> Supplied passage

Richard Easton, whose six-decade career on Broadway included a Tony-winning performance and a resilient return after an onstage medical scare, died December 2 at the age of 86. News of his death was shared by friend James Wallert, co-artistic director of Epic Theatre Ensemble, where Mr. Easton performed in Macbeth in 2012 prior to a Broadway revival of the Shakespeare tragedy the following year.
Born March 22, 1933, in Montreal, Mr. Easton first performed professionally at 17 with a repertory company in Ottawa before making his West End debut in 1954's Both Ends Meet. He debuted on Broadway three years later in a consecutive string of classics: Measure for Measure, The Taming of the Shrew, and The Duchess of Malfi. He followed the trio with The Country Wife, earning a Theatre World Award for his breakout performance as Mr. Harcourt.
Several Broadway productions followed into the '70s, including Phoenix Repertory Company presentations of The Show Off and Pantagleize and Hamlet, The Cocktail Party, The Misanthrope, and Cock-a-Doodle Dandy.

> Work item A
Duplicate the part of the Richard Easton passage that runs from "Born March 22, 1933, in" up to and including "as Mr. Harcourt.".
> Work item B
Pick up the account of Richard Easton's career and carry it on from its last sentence.
You will not need the lines that follow this passage.

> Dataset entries

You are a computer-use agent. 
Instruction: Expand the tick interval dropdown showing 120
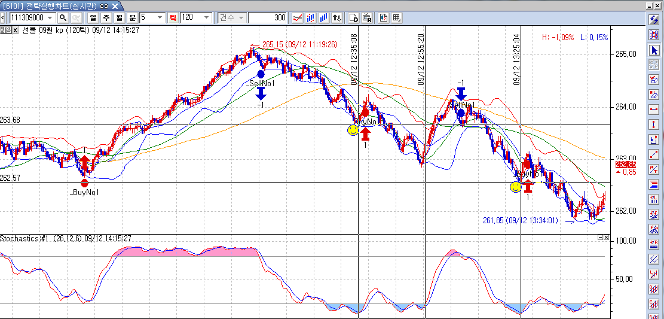pyautogui.click(x=207, y=17)
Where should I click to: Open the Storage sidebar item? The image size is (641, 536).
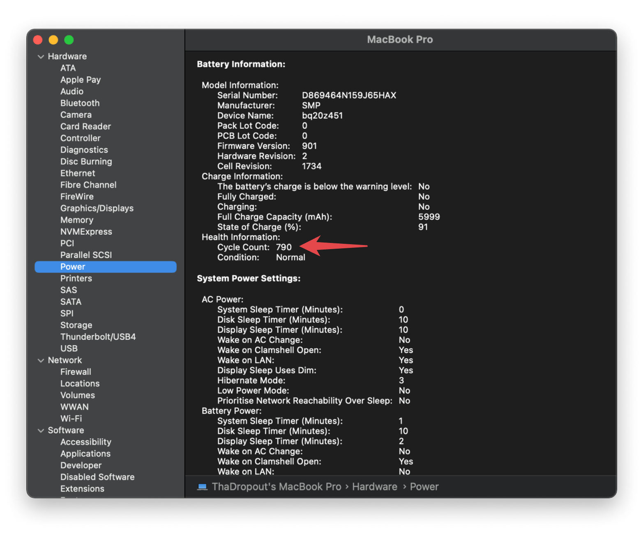(76, 325)
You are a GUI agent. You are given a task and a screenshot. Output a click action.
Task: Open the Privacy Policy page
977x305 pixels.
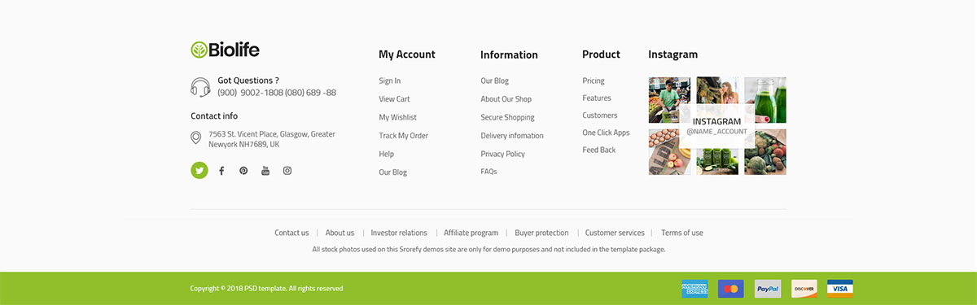503,154
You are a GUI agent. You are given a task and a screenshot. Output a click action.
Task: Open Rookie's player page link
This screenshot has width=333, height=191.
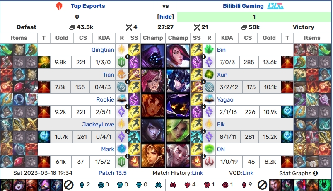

> Task answer A
Born March 22, 1933, in Montreal, Mr. Easton first performed professionally at 17 with a repertory company in Ottawa before making his West End debut in 1954's Both Ends Meet. He debuted on Broadway three years later in a consecutive string of classics: Measure for Measure, The Taming of the Shrew, and The Duchess of Malfi. He followed the trio with The Country Wife, earning a Theatre World Award for his breakout performance as Mr. Harcourt.

> Task answer B
After a nearly 30-year hiatus, Mr. Easton returned to Broadway in 2001 with Tom Stoppard's The Invention of Love. His leading performance earned him a Tony Award and Drama Desk Award. He'd go on to appear in Stoppard's three-part The Coast of Utopia in 2006. During a preview performance, Mr. Easton collapsed as he exited a scene due to an arrhythmia, prompting co-stars Martha Plimpton and Ethan Hawke to call out to the audience, asking if there was a doctor in the house. His medical leave prompted the Lincoln Center Theater production to delay its opening night, but Mr. Easton returned about three weeks later to rejoin the cast.
Following The Coast of Utopia, Mr. Easton appeared on Broadway in the short-lived Elling in 2010 and the aforementioned Macbeth. He was inducted into the Theater Hall of Fame in 2008.
Mr. Easton's myriad screen credits include Revolutionary Road, Finding Forrester, Kenneth Branagh's Henry V, and the BBC series The Brothers.